Academic reputation and curriculum
The University of Texas has a reputation for having an outstanding faculty, boosted in recent years by former dean Larry Sager and current dean Ward Farnsworth. Many leaders of various fields of the law teach at UT Law, and students and alumni have continuously expressed their admiration for the school’s esteemed, yet accessible, faculty. There was a bit of a scandal in the past few years when Dean Sager resigned amid allegations related to sketchy loans to new faculty members and alleged gender discrimination in faculty pay. But so far, Dean Farnsworth has been getting positive reviews.
During the first year, students are placed in small groups of around 20 students, and will share course schedules with their group-mates throughout the year. Large sections are composed of four small sections, and societies are two small sections apiece. Like every law school, UT requires first-year students to enroll in standard courses, including legal writing. After this first year, and three more course requirements (legal ethics, a writing seminar, and advanced constitutional law), students are free to choose from about 250 courses to round out their J.D. degrees.
UT offers 17 clinics in diverse areas. Categories of clinics include community representation, criminal justice, immigration/international, individual rights, and legal process (including the well-known Supreme Court Clinic).
According to recent graduates, the school’s grade curve, which has a fixed mean, keeps professors from rewarding too many students with high grades, because they would have to give out an equal number of low grades.

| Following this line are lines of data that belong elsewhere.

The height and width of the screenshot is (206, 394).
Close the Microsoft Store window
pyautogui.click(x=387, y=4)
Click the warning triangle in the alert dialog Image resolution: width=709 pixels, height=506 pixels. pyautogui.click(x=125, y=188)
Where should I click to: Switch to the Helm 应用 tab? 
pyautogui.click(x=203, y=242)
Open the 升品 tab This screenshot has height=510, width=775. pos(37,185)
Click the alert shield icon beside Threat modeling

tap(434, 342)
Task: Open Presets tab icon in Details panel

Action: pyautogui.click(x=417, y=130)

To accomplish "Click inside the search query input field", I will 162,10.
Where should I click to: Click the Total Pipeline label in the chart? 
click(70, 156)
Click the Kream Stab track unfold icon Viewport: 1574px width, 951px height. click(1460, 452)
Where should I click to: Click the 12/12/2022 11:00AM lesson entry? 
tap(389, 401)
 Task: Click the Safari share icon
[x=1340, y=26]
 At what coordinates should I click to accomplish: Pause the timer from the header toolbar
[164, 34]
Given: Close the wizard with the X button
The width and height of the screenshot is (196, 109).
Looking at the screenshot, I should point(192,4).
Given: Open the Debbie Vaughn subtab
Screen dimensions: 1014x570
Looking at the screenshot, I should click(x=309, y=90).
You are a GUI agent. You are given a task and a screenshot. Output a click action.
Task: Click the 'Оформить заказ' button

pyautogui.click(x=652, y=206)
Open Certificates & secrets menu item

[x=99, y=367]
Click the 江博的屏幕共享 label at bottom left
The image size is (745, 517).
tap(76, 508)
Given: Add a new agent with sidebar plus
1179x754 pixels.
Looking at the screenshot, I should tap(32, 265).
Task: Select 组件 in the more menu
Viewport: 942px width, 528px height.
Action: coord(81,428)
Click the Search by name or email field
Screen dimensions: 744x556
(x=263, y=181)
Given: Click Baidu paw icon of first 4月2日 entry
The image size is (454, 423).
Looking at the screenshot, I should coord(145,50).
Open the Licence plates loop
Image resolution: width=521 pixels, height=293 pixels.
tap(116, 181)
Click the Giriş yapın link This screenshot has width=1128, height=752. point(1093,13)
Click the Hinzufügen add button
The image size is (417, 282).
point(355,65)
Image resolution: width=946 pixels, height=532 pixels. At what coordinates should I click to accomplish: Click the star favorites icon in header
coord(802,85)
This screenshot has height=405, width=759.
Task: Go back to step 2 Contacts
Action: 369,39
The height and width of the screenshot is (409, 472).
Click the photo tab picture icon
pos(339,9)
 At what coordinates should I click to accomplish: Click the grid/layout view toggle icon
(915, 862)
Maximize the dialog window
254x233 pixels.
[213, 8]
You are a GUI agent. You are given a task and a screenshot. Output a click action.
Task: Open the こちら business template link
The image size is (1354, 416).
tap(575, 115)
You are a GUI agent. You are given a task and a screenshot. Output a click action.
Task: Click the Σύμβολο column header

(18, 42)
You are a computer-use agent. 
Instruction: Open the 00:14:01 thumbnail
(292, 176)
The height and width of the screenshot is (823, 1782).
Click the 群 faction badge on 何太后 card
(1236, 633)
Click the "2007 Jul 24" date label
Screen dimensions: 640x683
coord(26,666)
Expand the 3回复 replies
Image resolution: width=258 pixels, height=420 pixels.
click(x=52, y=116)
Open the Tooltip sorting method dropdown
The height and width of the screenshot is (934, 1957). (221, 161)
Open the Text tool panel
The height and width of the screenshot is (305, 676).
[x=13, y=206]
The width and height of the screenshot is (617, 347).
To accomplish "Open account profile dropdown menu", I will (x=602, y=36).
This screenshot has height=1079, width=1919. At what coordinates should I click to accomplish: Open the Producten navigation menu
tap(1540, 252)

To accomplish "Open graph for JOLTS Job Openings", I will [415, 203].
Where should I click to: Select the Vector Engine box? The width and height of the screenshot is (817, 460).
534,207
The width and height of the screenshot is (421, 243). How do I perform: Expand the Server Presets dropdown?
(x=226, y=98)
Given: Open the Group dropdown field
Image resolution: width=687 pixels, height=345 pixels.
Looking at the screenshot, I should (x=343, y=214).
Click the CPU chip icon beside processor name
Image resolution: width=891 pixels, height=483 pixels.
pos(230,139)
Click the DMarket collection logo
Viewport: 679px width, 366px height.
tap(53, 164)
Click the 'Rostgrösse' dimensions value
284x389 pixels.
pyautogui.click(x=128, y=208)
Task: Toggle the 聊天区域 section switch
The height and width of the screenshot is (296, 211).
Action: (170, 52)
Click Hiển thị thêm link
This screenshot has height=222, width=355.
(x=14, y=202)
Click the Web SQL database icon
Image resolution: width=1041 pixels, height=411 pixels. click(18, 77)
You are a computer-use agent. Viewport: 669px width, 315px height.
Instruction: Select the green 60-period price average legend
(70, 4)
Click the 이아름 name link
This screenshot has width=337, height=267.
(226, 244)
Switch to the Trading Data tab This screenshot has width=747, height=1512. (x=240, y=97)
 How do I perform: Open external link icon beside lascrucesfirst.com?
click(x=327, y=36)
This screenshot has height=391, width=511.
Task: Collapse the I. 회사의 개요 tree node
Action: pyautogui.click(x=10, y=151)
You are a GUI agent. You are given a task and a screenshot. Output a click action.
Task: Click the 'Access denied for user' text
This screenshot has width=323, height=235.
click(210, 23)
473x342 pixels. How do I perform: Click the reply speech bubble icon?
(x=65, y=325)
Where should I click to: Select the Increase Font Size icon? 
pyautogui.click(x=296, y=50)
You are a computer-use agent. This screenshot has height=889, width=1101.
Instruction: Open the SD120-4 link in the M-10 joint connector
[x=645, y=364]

Some graduates have complained about the school’s refusal to place emphasis on class rank, while others have expressed concerns that the size of the law school can keep many students from having a chance to meet.
Quality of life
Austin is a major selling point for UT. The city is consistently ranked among the top cities for singles because of its relaxed, youthful vibe and diverse, something-for-everyone social scenes. One recent graduate described the city as having "a mentality that encourages a positive quality of life." Activities seem endless; Austin and the surrounding Texas countryside (including the Colorado River areas and the Hill Country) offer plentiful outdoor activities alongside Austin's many cultural landmarks, bars, clubs, and restaurants.
On Austin’s famous 6th Street, live music flows out of the innumerable bars that line both sides. South By Southwest and the Austin City Limits music festival draw visitors from all over the world, helping to give the city its nickname "Live Music Capital of the World." Rainey Street is another fun area just starting to come into its own. Dogs are welcomed in many outdoor bars and cafes.
UT Law also hosts its own social events, including its famous Halloween party (Ex Parte) and weekly "bar reviews" at various Austin hotspots. Many students have noted that the school’s placement of students into small sections gives them great opportunity to make friends early on.
Unfortunately, the law facilities tend to be a bit dated -- except the primary faculty offices, which recently underwent a major renovation. The rest of the building gets periodic updates, and the recent overhaul included some student study spaces.
Austin has many housing options as well as social scenes. Many law students choose to live in Hyde Park, the quaint, inexpensive neighborhood just north of the law school. For those who want more updated but more pricey options, the Triangle on Guadalupe and the Mosaic at Mueller are examples of popular large complexes near campus. Generally, it is recommended that grad students avoid living in areas south of the river, because of Austin's notorious traffic issues, and West Campus, the area dominated by undergrads.